Submitted by hobbitlover t3_12337br in askscience
Just watched the movie Life, and like in every space Sci-Fi movie there's an open hatch at one point and all the air gets sucked out, threatening to pull everyone out into space. I can see some violent air movement when the decompression happens, but it doesn't seem possible that that movement could sustain itself for long enough to be a problem.
Does anybody know what would really happen? I know there was one small hole in the ISS and nothing happened - a slight drop in the pressure that they let the crew sleep through and a small patch.

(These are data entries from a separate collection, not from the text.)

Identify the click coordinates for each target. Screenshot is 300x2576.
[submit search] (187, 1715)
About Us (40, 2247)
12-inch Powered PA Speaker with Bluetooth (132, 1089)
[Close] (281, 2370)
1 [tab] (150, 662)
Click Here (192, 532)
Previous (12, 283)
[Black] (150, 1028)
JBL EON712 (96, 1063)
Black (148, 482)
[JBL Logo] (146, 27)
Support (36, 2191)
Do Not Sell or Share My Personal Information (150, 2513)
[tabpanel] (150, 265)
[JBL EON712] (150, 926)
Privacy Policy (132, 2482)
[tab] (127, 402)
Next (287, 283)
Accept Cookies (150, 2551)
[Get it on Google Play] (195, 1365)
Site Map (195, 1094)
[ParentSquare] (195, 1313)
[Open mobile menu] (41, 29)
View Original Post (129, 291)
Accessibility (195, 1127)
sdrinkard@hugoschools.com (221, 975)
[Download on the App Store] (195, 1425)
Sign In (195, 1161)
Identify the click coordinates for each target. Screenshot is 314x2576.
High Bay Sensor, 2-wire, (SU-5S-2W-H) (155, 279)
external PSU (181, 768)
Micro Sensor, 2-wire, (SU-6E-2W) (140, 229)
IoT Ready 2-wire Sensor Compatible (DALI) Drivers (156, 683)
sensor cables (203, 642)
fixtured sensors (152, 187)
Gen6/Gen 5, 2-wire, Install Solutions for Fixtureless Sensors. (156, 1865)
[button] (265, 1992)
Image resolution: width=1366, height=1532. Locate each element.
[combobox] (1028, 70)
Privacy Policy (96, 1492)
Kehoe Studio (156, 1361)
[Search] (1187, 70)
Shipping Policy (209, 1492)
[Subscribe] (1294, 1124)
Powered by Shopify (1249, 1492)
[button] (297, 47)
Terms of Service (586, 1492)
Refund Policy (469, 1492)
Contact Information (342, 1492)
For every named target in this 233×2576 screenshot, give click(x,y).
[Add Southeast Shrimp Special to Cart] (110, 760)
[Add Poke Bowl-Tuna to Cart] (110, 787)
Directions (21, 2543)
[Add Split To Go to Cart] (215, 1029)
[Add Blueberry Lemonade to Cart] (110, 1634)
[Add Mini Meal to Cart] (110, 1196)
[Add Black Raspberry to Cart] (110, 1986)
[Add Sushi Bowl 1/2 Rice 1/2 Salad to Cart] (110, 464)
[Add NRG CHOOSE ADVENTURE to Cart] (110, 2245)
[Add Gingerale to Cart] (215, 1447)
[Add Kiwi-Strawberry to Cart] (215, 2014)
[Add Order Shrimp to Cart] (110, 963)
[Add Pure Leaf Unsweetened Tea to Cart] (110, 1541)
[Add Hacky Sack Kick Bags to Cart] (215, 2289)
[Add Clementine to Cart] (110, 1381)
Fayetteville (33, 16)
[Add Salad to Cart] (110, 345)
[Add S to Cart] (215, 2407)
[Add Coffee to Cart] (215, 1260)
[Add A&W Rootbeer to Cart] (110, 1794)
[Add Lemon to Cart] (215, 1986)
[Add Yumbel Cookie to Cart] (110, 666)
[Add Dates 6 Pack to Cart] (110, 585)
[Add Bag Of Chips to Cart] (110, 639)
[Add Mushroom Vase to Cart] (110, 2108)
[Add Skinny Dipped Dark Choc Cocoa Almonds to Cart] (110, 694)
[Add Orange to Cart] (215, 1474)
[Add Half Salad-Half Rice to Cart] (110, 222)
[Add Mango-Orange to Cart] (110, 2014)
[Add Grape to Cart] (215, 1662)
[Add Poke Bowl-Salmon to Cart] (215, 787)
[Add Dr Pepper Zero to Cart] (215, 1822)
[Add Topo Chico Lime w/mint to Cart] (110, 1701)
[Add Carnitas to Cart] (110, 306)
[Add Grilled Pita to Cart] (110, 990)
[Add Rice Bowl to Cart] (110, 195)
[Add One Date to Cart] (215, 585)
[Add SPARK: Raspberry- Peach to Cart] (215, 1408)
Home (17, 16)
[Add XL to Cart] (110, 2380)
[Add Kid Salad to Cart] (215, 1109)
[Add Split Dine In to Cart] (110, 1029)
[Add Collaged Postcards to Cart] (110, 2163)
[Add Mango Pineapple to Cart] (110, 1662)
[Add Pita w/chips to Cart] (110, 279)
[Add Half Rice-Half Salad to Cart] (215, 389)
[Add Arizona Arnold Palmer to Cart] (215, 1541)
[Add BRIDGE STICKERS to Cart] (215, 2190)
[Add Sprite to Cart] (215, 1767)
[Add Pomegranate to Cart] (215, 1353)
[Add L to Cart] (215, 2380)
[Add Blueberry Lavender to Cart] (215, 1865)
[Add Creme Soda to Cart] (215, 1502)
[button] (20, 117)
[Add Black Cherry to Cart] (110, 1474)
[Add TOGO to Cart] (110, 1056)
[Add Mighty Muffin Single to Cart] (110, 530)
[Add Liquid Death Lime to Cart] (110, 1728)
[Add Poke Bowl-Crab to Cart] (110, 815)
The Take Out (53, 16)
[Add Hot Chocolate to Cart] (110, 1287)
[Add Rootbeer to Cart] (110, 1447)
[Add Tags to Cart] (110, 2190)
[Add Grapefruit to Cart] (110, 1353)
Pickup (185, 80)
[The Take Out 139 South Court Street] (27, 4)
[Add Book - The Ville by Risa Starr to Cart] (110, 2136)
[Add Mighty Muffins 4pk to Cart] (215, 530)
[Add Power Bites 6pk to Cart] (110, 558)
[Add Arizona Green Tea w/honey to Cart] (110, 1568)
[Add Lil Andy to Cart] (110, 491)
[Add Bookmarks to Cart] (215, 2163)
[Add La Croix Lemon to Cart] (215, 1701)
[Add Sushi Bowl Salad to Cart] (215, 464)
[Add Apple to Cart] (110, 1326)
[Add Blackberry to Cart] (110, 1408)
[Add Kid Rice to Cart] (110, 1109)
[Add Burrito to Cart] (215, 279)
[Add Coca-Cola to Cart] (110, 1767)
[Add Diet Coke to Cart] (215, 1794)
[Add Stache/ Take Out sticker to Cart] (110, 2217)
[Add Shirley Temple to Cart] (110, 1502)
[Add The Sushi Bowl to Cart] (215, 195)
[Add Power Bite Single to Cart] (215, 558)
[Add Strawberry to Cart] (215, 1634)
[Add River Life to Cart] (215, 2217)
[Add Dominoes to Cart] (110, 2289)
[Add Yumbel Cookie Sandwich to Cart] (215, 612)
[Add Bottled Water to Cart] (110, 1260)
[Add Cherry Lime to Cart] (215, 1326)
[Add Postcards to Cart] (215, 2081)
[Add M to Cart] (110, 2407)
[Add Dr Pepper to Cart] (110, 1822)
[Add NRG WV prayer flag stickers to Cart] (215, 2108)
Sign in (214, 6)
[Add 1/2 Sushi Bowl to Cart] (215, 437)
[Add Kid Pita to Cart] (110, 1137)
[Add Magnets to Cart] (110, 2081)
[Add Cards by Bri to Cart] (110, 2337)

kompootor t1_jdu1n6t wrote
For a spacecraft pressurized at 1 atmosphere, a puncture would cause the nearby air (and anything that it can blow with it) to move surprisingly slowly and gently compared to what's depicted in Hollywood. The correct speed of a fluid being sucked out into space is depicted in season 1 of The Expanse (nsfw gory clip). You can do a back-of-the-envelope calculation of this pretty easily (I forget the exact number) and you'll find that the flow of air is being sucked out is the same regardless of the size of the hole (for a puncture larger than a pinhole and smaller than the entire wall).
Also, the force felt from the vacuum is highest near the puncture -- it's a pressure gradient that quickly feels negligible as one moves inward into the ship -- i.e., as more of the ship's air lies between you and the puncture.
So if you're ever in hand-to-hand combat with a vicious alien xenomorph queen, about to be ripped to shreds, and your last hope is to release the air lock... then it was nice knowing you.
[I'm being exceptionally lazy with this comment -- mixing different quantities in the same description, not bothering to look up further reading for you, etc. -- probably because I know the calculation's somewhere in my notes from the past couple years but I can't find it offhand. At the end of the day though, until I either show the math or show other sources, it all just looks bad.]